Der Freisinger Fürstbischof Johann Franz Eckher von Kapfing und Liechteneck (1695-1727) ließ den Korbinians-Altar vom nördlichen Letter in die neu gestaltete Krypta verlegen und den Dreikönigs-Altar an seinen ursprünglichen Platz zurückbringen. 1709 hat er beide Altäre neu geweiht. Seit dieser Zeit steht der prächtige Altar mit dem Gemälde von Peter Candid, flankiert von den Heiligen Stephanus und Papst Sixtus, die der Hofbildhauer Philipp Dirr um 1623 für einen anderen Altar geschnitzt hatte, an seinem angestammten Platz. Ein kunstvoll geschmiedetes barockes Eisengitter mit dem Eckher-Wappen trennt diese Empore ab. Dort haben die Brüder Cosmas Damian und Egid Quirin Asam 1723/1724 für den Dreikönigs-Altar den festlichen Rahmen geschaffen. Großartig und fantasievoll ist der Stuck von Egid Quirin Asam. Sein Bruder Cosmas Damian schuf drei große Deckengemälde, die leider durch einen Wasserschaden stark beschädigt wurden. Der Münchner Restaurator Anton Ranziger hat die Bilder 1920/1921 ergänzt und zum Teil neu gemalt. Das erste Deckenbild schildert Mariä Verkündigung. Der Erzengel Gabriel verkündet mit theatralischer Gebärde auf einer Wolke der sitzenden Jungfrau Mari, dass sie die Mutter Gottes werden solle. Vom Himmel sendet Gott Vater den Heiligen Geist in Gestalt einer Taube auf Maria. Das zweite Deckenbild ist der Geburt des Jesuskindes im Stall von Bethlehem gewidmet. Hirten und Engel umgeben die Krippe, während sich in den Wolken kleine Engelein tummeln. Auf dem dritte Bild eilen die Heiligen Drei Könige mit ihrem pompösen Gefolge nach Bethlehem.
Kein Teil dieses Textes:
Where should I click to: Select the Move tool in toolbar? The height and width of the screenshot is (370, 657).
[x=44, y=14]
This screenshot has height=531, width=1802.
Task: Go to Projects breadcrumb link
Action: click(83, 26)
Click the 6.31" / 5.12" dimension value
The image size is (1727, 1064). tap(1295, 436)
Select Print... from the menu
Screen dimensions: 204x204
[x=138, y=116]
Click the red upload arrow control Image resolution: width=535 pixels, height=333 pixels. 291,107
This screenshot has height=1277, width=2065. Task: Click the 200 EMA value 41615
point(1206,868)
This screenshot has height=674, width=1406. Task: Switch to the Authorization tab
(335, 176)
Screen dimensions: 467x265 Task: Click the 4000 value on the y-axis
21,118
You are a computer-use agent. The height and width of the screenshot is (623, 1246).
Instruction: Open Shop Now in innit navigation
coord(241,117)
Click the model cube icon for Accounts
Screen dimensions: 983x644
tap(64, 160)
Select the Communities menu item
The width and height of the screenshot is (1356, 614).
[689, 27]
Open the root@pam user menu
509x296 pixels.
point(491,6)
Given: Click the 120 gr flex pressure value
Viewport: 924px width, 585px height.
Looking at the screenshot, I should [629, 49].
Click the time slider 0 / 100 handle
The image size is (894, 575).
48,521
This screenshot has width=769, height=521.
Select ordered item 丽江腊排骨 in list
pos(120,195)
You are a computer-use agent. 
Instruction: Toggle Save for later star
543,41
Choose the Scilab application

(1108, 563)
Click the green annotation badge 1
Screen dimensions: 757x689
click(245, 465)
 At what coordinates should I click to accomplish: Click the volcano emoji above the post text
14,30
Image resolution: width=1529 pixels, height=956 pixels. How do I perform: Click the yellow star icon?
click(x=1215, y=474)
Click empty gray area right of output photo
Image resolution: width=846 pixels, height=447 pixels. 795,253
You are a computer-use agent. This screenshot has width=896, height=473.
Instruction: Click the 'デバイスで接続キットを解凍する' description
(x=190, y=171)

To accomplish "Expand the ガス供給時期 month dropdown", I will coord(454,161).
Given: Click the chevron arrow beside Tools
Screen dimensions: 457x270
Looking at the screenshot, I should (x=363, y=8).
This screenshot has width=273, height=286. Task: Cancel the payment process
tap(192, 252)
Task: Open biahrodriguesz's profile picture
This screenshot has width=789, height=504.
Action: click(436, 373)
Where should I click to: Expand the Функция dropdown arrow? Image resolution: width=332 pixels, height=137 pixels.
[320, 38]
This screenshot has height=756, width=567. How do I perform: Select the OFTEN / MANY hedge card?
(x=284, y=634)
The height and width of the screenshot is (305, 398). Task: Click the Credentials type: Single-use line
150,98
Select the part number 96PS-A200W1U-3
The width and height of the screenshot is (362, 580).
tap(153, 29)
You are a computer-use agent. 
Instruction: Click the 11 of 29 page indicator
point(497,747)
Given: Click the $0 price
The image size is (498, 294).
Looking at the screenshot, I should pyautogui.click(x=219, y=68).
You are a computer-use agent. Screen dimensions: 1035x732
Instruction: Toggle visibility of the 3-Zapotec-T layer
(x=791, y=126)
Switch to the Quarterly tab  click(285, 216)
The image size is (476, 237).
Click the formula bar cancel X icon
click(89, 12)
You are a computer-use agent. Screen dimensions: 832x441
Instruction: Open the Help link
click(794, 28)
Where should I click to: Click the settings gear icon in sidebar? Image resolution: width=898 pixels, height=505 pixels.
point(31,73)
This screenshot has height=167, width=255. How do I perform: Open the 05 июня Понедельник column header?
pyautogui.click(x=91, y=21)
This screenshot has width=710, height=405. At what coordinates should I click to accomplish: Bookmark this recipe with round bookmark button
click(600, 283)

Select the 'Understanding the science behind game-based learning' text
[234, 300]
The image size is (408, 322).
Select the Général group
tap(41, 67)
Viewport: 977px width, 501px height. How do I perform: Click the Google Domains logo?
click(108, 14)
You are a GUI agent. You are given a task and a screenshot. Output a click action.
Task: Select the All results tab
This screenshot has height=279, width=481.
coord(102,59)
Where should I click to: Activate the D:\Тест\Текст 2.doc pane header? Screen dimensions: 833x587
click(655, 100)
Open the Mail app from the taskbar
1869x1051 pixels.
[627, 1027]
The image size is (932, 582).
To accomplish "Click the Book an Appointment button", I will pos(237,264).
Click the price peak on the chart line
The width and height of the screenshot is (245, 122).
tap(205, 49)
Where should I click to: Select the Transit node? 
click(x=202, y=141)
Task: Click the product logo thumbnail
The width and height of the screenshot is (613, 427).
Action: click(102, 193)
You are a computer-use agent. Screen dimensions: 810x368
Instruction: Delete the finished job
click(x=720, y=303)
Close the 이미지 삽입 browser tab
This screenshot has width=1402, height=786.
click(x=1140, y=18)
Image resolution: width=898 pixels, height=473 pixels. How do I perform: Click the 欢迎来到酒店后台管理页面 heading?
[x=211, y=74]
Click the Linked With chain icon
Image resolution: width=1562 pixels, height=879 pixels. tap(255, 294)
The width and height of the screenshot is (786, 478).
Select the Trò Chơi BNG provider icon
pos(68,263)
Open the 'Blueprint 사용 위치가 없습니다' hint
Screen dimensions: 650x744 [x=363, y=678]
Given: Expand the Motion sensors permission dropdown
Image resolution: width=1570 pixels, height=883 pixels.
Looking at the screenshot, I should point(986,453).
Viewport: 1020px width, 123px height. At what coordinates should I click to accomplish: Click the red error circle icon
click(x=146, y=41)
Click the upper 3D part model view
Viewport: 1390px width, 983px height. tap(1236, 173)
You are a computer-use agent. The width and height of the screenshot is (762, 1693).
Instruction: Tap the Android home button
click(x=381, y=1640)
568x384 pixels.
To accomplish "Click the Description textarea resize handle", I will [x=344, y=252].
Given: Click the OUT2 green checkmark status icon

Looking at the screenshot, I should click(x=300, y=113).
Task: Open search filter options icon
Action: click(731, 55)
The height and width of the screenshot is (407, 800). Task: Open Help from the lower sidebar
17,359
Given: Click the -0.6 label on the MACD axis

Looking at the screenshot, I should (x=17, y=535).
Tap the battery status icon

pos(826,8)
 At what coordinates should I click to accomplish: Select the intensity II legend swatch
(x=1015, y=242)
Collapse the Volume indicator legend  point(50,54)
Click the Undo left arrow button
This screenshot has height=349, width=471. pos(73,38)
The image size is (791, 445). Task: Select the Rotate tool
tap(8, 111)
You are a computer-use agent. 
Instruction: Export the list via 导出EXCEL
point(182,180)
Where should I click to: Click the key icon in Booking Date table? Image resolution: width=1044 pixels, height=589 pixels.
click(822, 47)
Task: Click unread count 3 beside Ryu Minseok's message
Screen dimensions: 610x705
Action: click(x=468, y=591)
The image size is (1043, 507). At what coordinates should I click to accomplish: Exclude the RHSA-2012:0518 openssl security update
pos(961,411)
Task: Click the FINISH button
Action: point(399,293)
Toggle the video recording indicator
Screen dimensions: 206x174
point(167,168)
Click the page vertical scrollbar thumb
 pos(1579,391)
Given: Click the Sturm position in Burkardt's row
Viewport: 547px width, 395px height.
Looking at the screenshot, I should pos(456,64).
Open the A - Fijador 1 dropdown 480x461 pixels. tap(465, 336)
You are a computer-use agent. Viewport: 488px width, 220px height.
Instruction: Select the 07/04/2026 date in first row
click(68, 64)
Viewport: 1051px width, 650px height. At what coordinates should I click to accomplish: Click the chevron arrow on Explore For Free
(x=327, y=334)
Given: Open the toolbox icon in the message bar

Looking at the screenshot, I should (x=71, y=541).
Der Freisinger Dom ist immer einen Besuch wert. Vor allem in der Weihnachtszeit kann der Betrachter viele Hinweise auf die Geburt und die Verehrung des Jesuskindes entdecken und die Bildern betrachten und auf sich wirken lassen.

Dieser Artikel erschien im FINK-Magazin vom Januar 2012.